> [Exercise description]: In the records below, begin at the line that has "Viewport: 1456px width, 819px height." and stop after the line that has "Where should I click to: Collapse"; quote those lines verbatim and nothing more.

> [Input data]:
-- Opening Marker --

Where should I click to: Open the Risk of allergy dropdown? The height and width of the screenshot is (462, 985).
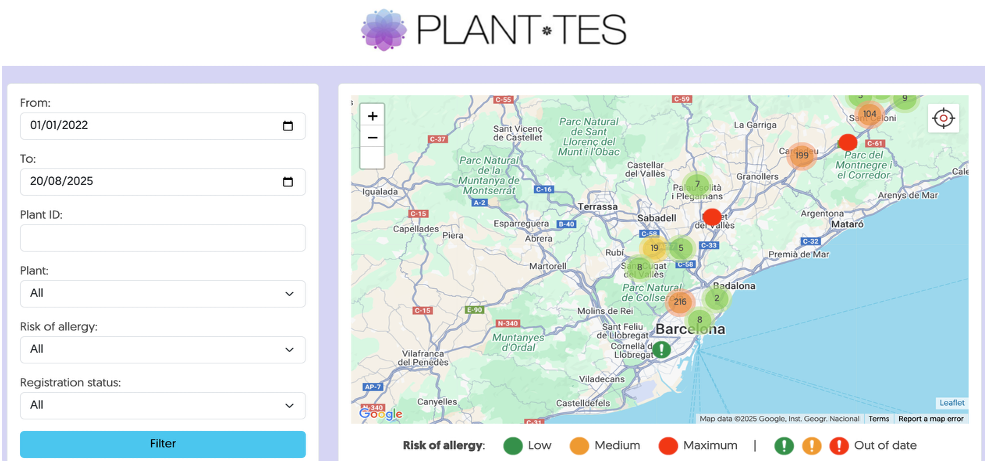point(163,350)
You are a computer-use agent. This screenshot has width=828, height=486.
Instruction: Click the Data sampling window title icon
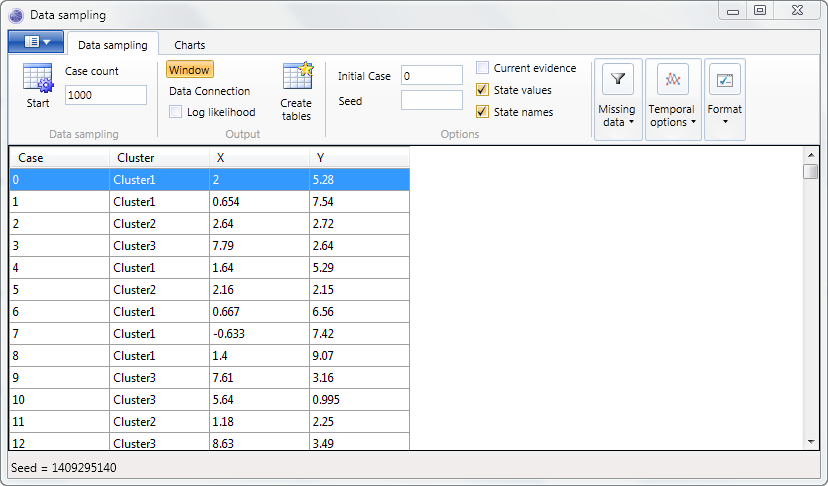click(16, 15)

-- Closing Marker --
-- Opening Marker --

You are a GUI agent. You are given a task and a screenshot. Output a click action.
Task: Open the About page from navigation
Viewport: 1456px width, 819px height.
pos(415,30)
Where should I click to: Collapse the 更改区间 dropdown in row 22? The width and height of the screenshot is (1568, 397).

-- Closing Marker --

> [Solution for this problem]:
Viewport: 1456px width, 819px height.
pos(415,30)
Where should I click to: Collapse the 更改区间 dropdown in row 22? The width and height of the screenshot is (1568, 397).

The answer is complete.